Ehrlich’s poetic predilection for anthropomorphizing the ice—it embraces, calms and cools, has legs that bend at the knees, it gets sick and dies; her glaciers have faces, toes and snouts—makes it a living, breathing character throughout the book, one whom we come to love and admire (or at least empathize with) as much as she does, and with increased fervency as we become more aware of how imperiled it is, losing more ground, literally, day by day, month by month, year by year. It’s an effective technique, handled in such a way as to not come across heavy-handed, and provides a solid narrative base as we move, across four chapters, from the Bering Straight to northwestern Russia to Arctic Canada and finally to Greenland.
Along the way we meet scientists and naturalists, but primarily natives, be they Inuits in Alaska and Canada, nomadic Komi in Russia or native Greenlanders; all struggling to adapt to the changes in their world and to continue to survive as best they know how.

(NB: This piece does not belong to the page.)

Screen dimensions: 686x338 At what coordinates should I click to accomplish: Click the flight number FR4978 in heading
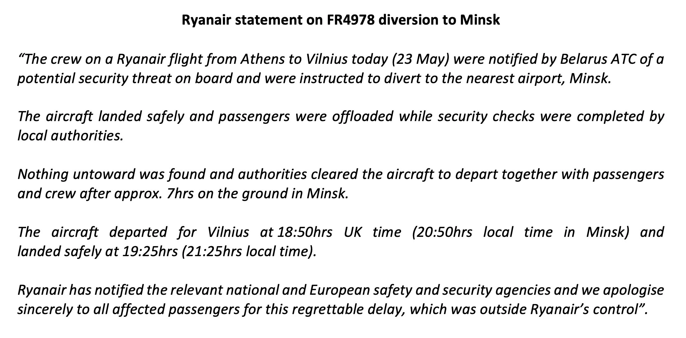tap(352, 20)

All the stories Ehrlich shares are compelling. “Arctic people are unique because of their environment,” she writes. “Isolated by ice and fierce weather, theirs represents a continuum of culture that spans tundra and ocean, ice sheets and glaciers, fjords and open-ocean ecosystems, steep coastal mountains, ice-flattened benchlands, and valleys that are verdant for the one-month-long Arctic summer.”

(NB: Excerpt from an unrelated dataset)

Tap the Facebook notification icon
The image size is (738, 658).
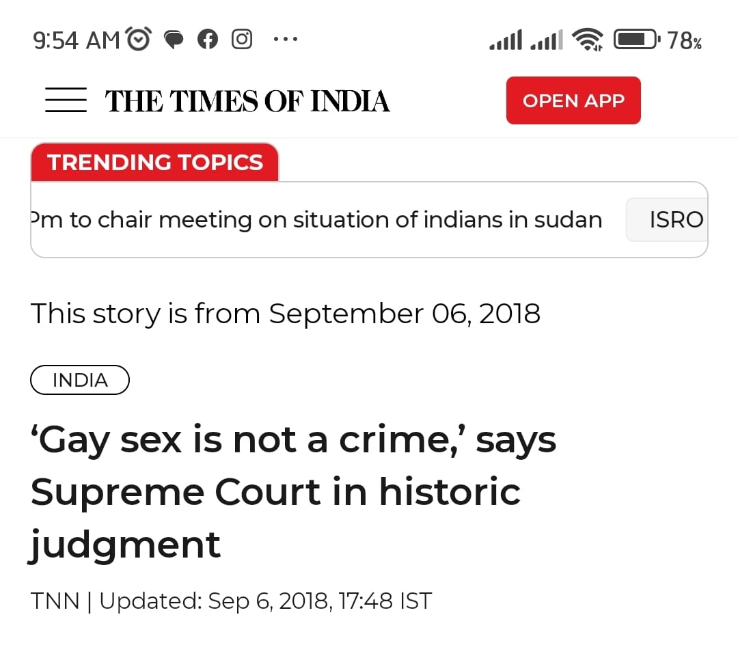point(208,40)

As much as this book is about, as Ehrlich punchily puts it, “genocide: the abuse of indigenous peoples at the top of the world [and] terricide: the abuse of the planet for progress and profit, paying no heed to the biological health of the world,” it is also about hope, about not wanting to see the vibrant people lovingly profiled and their ways of life destroyed or devastatingly compromised—humanity can change its ways, learn from past mistakes and oblivious misadventures—hope, then, even under current conditions, can exist, and persist.
“Surrender is not normally a word used to wage war against extinction,” Ehrlich writes. “But surrender we must—that is, surrender our sovereignty over the planet. The interglacial paradise in which we’ve been living so comfortably is shifting to a world that will not be compatible with human life.” She sums up, in elegant simplicity: “We can no longer hide from the truth.” In the Empire of Ice, then, amounts to full exposure, a heady mixture of terror and beauty, irrationality and reason, a mighty yawning abyss and a greater spirit to enlighten and ennoble in the face of adversity.
Let me close with one final Ehrlich observation, the first word she learned in Greenland:
The first word I learned in Greenland was Sila. It means, simultaneously, weather, the power of nature, and consciousness. For humans and animals that have co-evolved with ice and cold, there is no perceivable boundary between a “knowing” sentient being and the strong forces of weather.